Word and element location data:
^^^^
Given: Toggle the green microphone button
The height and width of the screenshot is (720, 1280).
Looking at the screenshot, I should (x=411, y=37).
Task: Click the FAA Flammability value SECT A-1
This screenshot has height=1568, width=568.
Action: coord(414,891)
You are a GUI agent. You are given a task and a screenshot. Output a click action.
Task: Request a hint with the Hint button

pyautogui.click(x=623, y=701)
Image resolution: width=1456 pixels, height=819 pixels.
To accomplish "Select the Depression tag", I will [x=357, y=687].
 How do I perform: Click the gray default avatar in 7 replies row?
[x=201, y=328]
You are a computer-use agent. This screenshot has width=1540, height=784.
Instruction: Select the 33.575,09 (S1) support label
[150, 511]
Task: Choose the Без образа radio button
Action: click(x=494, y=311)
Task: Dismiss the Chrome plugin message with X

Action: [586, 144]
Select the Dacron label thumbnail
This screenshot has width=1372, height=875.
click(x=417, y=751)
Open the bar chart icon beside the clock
^^^^
What you need to do: Report every line in the entries above that contains the word "with", copying each line in full.

Correct result:
Task: Request a hint with the Hint button
Task: Dismiss the Chrome plugin message with X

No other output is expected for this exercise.